You are viewing a plain text version of this content. The canonical link for it is here.
Posted to user@nutch.apache.org by Jun Zhang <ju...@gmail.com> on 2016/01/31 03:12:30 UTC

How to set up Nutch to only crawl links on designated web pages repeatedly?

Hello,
I want to only crawl links on several designated web pages (for example A, B, and C). The links (for example A1, A2, A3, B1, B2, B3, andC1) on the pages might be deleted or added.
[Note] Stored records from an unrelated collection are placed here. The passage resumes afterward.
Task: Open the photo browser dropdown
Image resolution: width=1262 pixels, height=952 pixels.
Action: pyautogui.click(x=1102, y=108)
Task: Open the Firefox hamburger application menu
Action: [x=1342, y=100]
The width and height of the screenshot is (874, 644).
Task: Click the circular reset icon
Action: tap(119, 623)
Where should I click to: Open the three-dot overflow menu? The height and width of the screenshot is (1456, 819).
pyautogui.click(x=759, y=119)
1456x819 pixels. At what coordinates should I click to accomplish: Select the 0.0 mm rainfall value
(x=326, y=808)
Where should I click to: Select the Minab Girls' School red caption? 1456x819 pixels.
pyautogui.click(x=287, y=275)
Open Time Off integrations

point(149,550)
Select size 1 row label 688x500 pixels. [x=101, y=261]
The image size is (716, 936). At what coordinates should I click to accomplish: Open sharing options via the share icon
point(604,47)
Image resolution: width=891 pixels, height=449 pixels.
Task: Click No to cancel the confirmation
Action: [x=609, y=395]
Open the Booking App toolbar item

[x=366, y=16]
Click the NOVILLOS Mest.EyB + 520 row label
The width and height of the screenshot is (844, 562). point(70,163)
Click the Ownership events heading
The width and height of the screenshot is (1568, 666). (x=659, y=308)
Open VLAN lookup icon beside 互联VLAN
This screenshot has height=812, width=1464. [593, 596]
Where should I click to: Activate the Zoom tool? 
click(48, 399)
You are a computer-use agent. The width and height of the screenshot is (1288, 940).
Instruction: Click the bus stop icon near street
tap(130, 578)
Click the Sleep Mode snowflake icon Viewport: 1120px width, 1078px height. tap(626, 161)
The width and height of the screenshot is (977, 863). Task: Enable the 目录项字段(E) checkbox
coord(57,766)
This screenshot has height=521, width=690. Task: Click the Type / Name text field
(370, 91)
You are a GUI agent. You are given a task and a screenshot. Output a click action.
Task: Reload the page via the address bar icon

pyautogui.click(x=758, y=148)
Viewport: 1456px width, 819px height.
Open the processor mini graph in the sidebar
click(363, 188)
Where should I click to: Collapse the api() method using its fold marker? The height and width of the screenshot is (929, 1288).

How to only crawl these links on these pages, but not include other links on other pages (for example the links on page A1, A2, A3, B1, B2, B3, and C1)?
I appricate any suggestions or help very much. 
Thank you.Junqiang
 		 	   		  

Re: [MASSMAIL] How to set up Nutch to only crawl links on designated web pages repeatedly?

Posted by Junqiang Zhang <ju...@gmail.com>.
Hello Eyeris,

Thank you very much for your suggestion. Sorry for my late reply.

Using the urls filter plugins is a good option. I am doing this for my
current crawling task. However, using urls filters is not exactly what
I want. I feel there should be some better ways to restrict nutch only
crawl the links on designated web pages. Currently, maybe nutch does
not provide such a feature.

Best,
Junqiang

On Sun, Jan 31, 2016 at 9:26 PM, Eyeris Rodriguez Rueda <er...@uci.cu> wrote:
> Hello Jun.
> Maybe you can use nutch´s urls filter plugins. This plugins are used to filter o restrict the visit of links.
> Please i need more details about your situation.
>
> 1-How are selected the link to visit on your pages(A, B, C) , it has some pattern,subdomain or some keyword in url´s links?

Re: [MASSMAIL] How to set up Nutch to only crawl links on designated web pages repeatedly?

Posted by Eyeris Rodriguez Rueda <er...@uci.cu>.
Hello Jun.
Maybe you can use nutch´s urls filter plugins. This plugins are used to filter o restrict the visit of links.
Please i need more details about your situation.

1-How are selected the link to visit on your pages(A, B, C) , it has some pattern,subdomain or some keyword in url´s links?